::: EXTRACT PROVIDED

Friday, October 29, 2010

Drug discovery seminar

Dear class,

The Technology Management Program has a seminar next week from Roger Perlmutter, the Executive Vice President of Research and Development at Amgen. The title of the talk is "Building Better Medicines: Drug Discovery in the 21st Century" and it may be of interest to many of you who are thinking about careers in biotechnology and medicine. I imagine that you will be well-equipped to understand the content of the talk with what we've discussed in class so far.

http://www.tmp.ucsb.edu/outreach/pdf/LSPoster_Perlmutter_HR.pdf

Cheers,
MSS

Thursday, October 21, 2010

HW1 solutions

Dear class-

The solutions to HW1 are now posted on the course website.

Cheers,
MSS

Tuesday, October 19, 2010

HW 1 pickup

Hi everyone,

If you would like to pick up your graded first homework before Thursday class, I will be available in my office (Chemistry 3219) from 3-5 PM tomorrow (Wednesday).

Sunyia

Monday, October 18, 2010

Problem 5 on HW2

Dear class,

At some point in this problem it asks you to prove that DeltaS(Ts) = 0. One approach would be to go back to the derivation for the free energy of folding with temperature that you did in HW1, where you had explicit expressions for DeltaS and DeltaH. Another approach might be to use a thermodynamic identity that you learned in your ChE110 classes. Hint: if you know G(T,P) then what is (dG/dT)_P, by definition?

::::::
::: SOURCE MATERIAL

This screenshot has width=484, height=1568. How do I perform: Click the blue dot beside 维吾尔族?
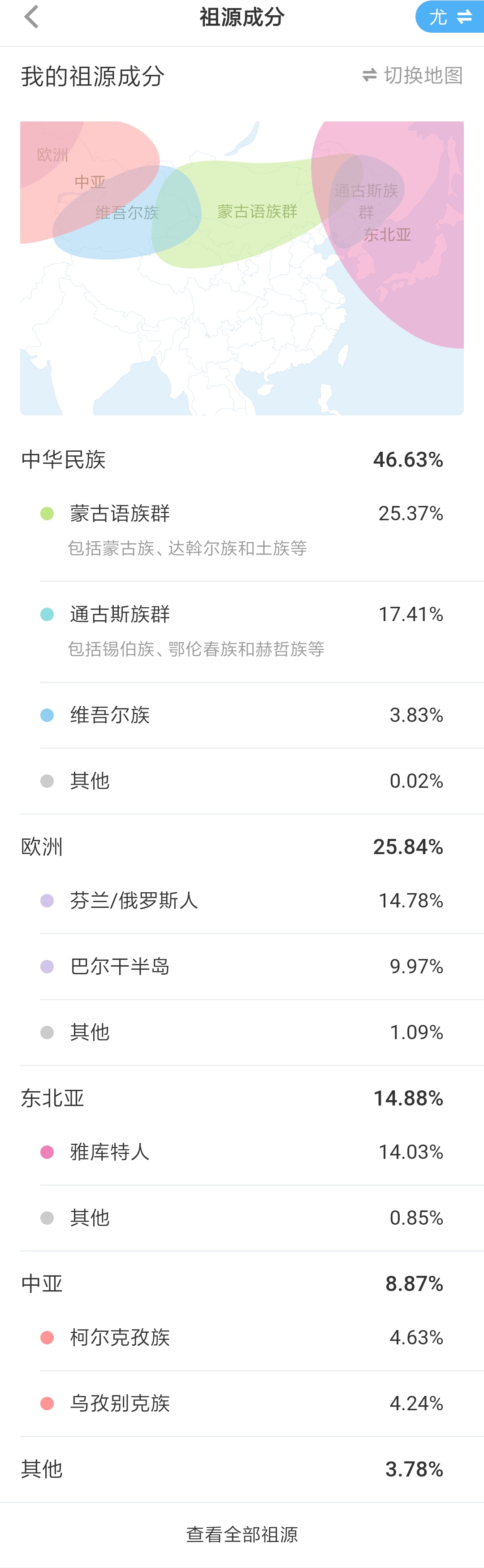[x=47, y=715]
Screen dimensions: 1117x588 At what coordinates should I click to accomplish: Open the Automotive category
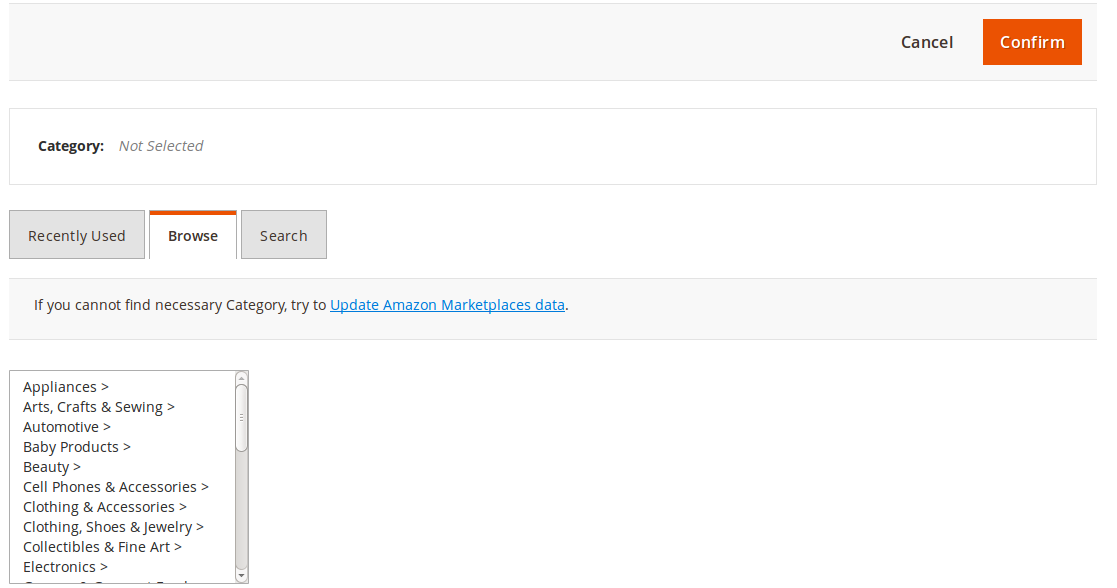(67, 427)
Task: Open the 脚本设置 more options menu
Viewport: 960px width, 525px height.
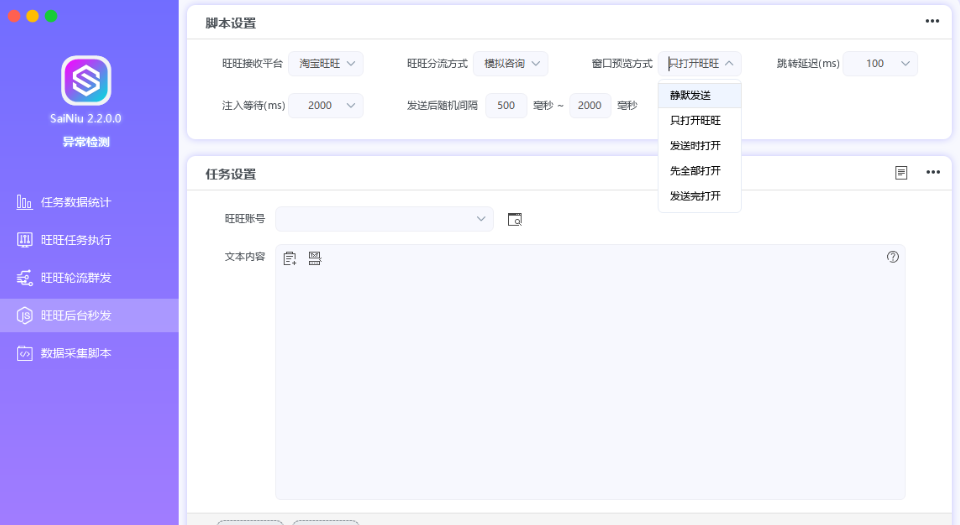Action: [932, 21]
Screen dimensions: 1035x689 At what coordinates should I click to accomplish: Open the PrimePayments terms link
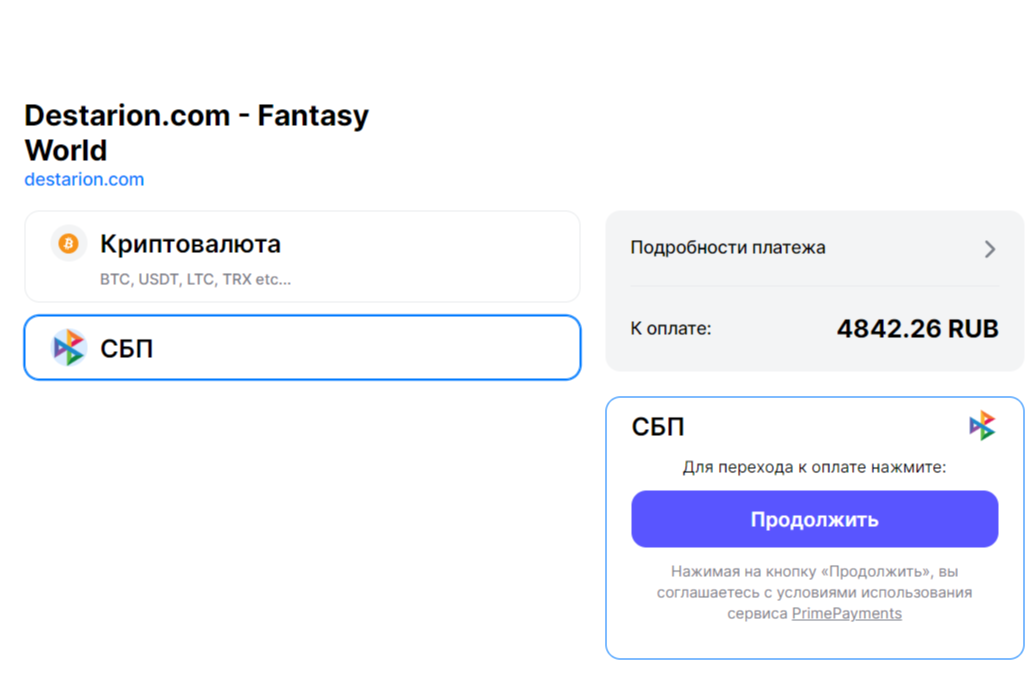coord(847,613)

::::::
::: SOURCE MATERIAL

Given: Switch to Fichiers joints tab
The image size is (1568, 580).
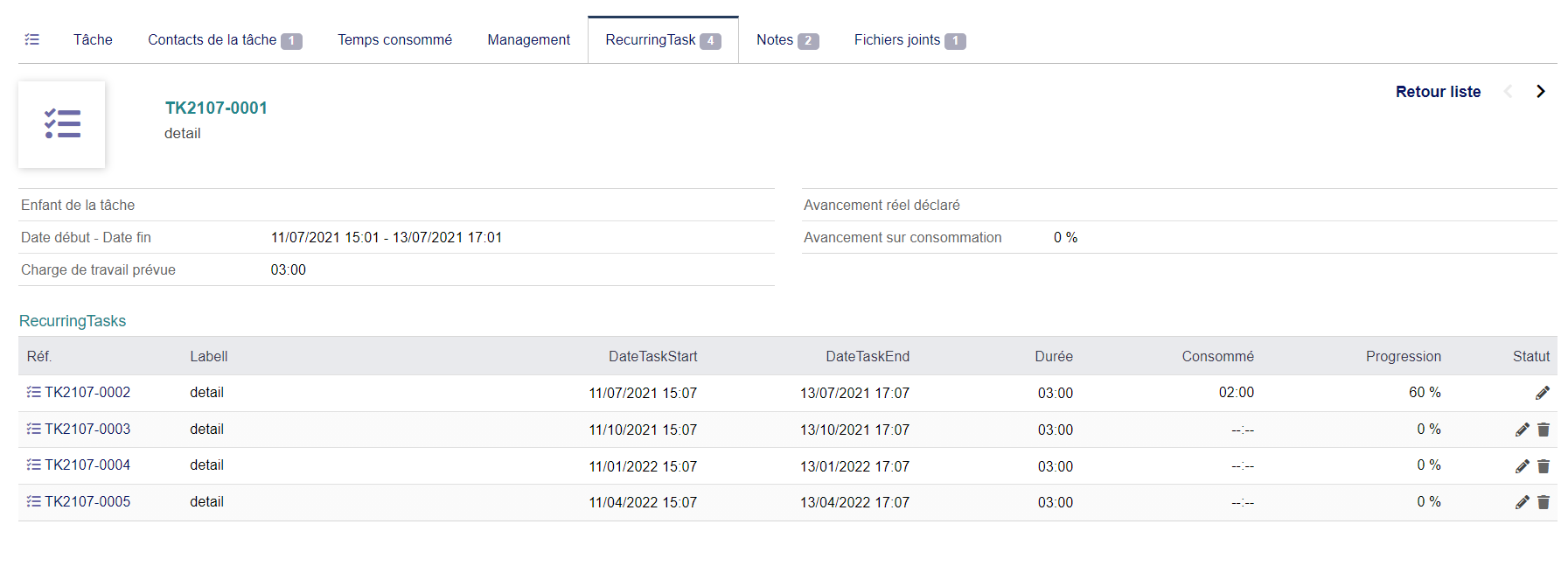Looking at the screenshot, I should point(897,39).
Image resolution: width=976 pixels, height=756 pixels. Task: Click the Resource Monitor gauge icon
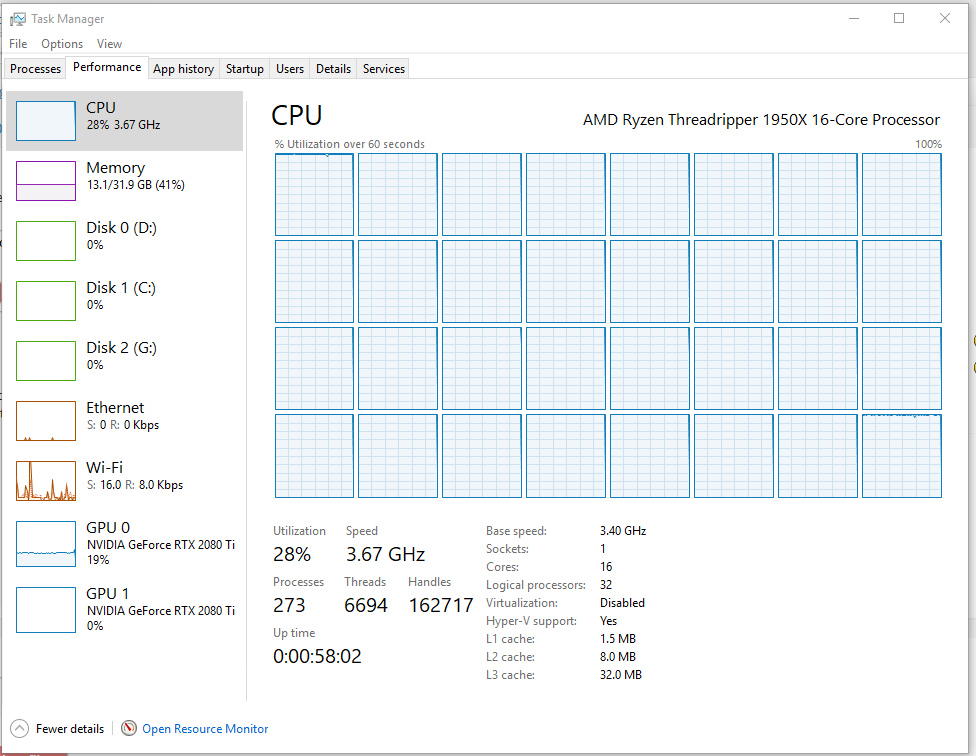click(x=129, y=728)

::::::
::: SOURCE MATERIAL

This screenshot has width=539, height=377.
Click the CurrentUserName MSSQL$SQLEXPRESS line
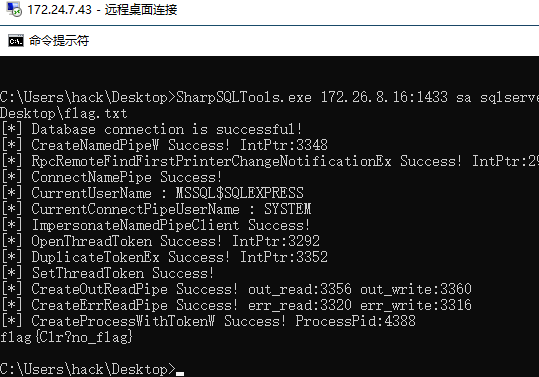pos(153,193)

::::::

**WORK TASK 1:**
Retype the course announcements from "Drug discovery seminar" up to and including "class so far.".
**WORK TASK 2:**
Write what comes next in the course announcements, starting right after their final sentence.

**WRITTEN RESPONSE 1:**
Drug discovery seminar

Dear class,

The Technology Management Program has a seminar next week from Roger Perlmutter, the Executive Vice President of Research and Development at Amgen. The title of the talk is "Building Better Medicines: Drug Discovery in the 21st Century" and it may be of interest to many of you who are thinking about careers in biotechnology and medicine. I imagine that you will be well-equipped to understand the content of the talk with what we've discussed in class so far.

**WRITTEN RESPONSE 2:**
Cheers,
MSS

Friday, October 1, 2010

Question

I was reading my Biochem book and it states that a closed system exchanges energy, but not matter. I though you said the opposite in class. Also, for today's lecture, I was confused on where the lecture is taking us. Are we studying the probability of empty sites that will later translate to sites on enzymes or some other typing of bonding in the cell?

Closed systems are those that can exchange energy, but not mass. Isolated systems are those that exchange neither.

The example worked in class was just a simple case to illustrate the properties of Boltzmann probabilities. We will not connect this specific example to any biomolecular process; however, the final, general equations that we arrived at, namely the connection between state probabilities and free energies, will be used quite extensively.